EDITORIAL

Baccalaureate, a national drama

The recently-concluded baccalaureate examination, rightly considered as the mirror of the whole pre-educational educational is free-falling, a collapse decision-makers hide under the guise of various tricks. We recount how, two years ago, the education minister at the time provided a very original explanation for the poor baccalaureate results. “Yes” – the minister said – current results are a great deal poorer than those in previous years, but this very thing shows my ability to crackdown on corruption in the education system. However, as the results have grown poorer, this means that either corruption persists, or it is the system structure itself that is at its root, or both. Fraud attempts, albeit unsuccessful, were registered this year too, among both the pupils and the teachers.
Yet the current educational system as a whole  is most often  the cause of baccalaureate failures, along with the moral, social and political fabric of this society, where the notion of success is mistaken by the young generations mostly for fraudulent or at least doubtful success stories.

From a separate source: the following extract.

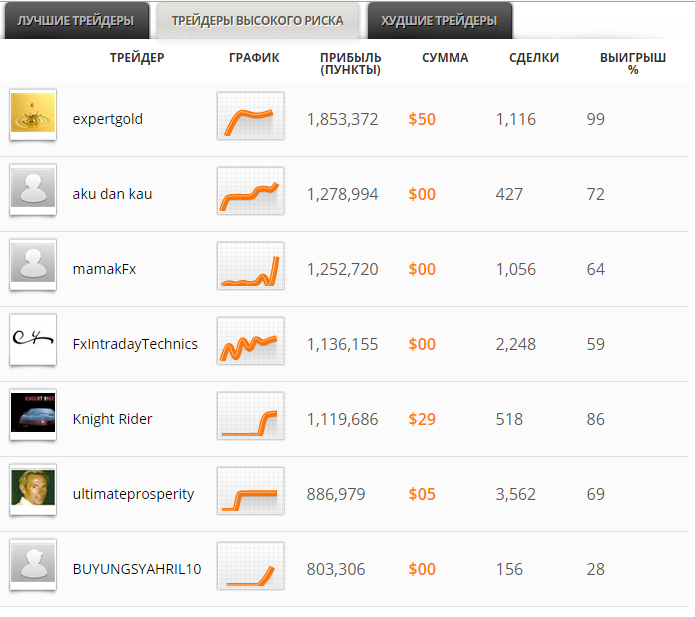This screenshot has width=695, height=617.
Task: Open mamakFx's profit chart thumbnail
Action: pyautogui.click(x=250, y=267)
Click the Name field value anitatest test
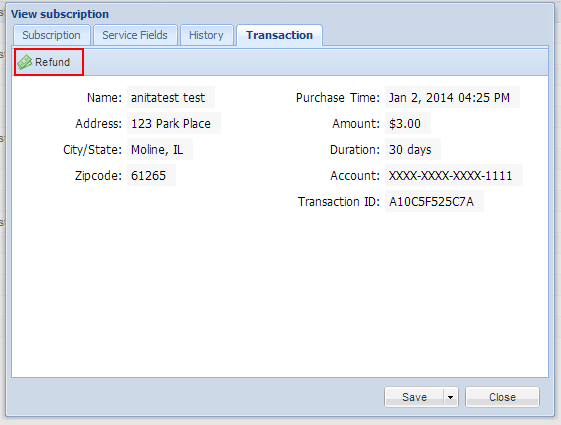Viewport: 561px width, 425px height. point(171,97)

Since Romanian legislation still doesn’t require ministers, presidential advisers and other decision-makers are not obligated to complete their studies, as they should. Furthermore, some of the richest businessmen in this country don’t necessary have high studies, reason for which some are arrogant enough to say that “school sometimes produces idiots”, although this is untrue. Romanian baccalaureate graduates, winners of scholarships at reputed universities abroad are admired even by foreigners.
The prospect of unemployment among intellectuals, poverty, the corruption and  arrogance of political cronies, social discriminations create a background little favourable to learning. This also explains the high school dropout rate and growing illiteracy to circa 20 pc. As if that was not enough, an educational gap has been created between the rural and urban environment, a said reality showed by this year’s baccalaureate as well. In the first baccalaureate session this year, the passing rate was nil or close to nil in over 50 technical high schools attended mostly by rural youth. The number of candidates this year could have exceeded 300,000, including participation by those who flunked the exam in the previous year, of whom only 171,000 took the examination, a figure that dropped to 145,000 after the first run of tests. And at the autumn session, at 25 pc, both the attendance and the passing rate were below expectations, despite preparatory classes were held, which were attended by a small number of candidates.
Hence, invigorating school training values does not exclusively depend on ministry initiatives, since a mostly prospective concept is what the system needs. Educational flaws need to be avoided in the first place, and only then combated, eliminating the social and moral flaws the first thing to deal with There could not be any overall solution until sports federations stop defrauding the special baccalaureate session for Olympians, or as long as Roma federations, representing an ethnic group with many illiterates, won’t stimulate children to attend school. While positive discrimination is legal and welcome as well, it is this very principle encroached on by Roma NGOs allowing some Romanian families, in exchange for money, to have their children “certified” as Roma to have access to some high schools where you can hardly get in with an average mark of nine, despite their having a mere five, and on and on.
Also, the disputes on the provisions in the education law involving the parents’ associations continue, too, preventing the finding of an optimal solution, with education officials urging pupil-focused, and the parents, teacher-centred  education, when the best solution should be a combination of the two resulting from the creative dialogue between teachers and pupils. For next year, the ministry proposes a differentiated baccalaureate, type A and B. The former, also called national baccalaureate, will allow graduates to access university studies. The latter will be predominantly professional and its graduates cannot use it to take university admission tests, a provision that relegates its candidates to an inferior level of training. The optimum solution would be an educational system where social and economic differences are no longer conducive to a children having discriminatory status, with the lack of quality school training being recovered, and not hidden under the guise of an apparently reconciling solution. Recouping quality education is an imperative called for exactly by Romanian families being so different from one another nowadays. Therefore, support for school training is to a great extent broken to pieces, the chief cause of the poverty affecting more than 50 pc of Romanians. Poverty maintains a negative demographic ratio, to such extent that schools get closed in some localities, or transformed into pubs and gambling places instead, and that, under the reckless protection of chaotic decentralization.
Baccalaureate results are but a faithful mirror of the critical times Romania has been going through. The return to normal education should start from the level of state organization.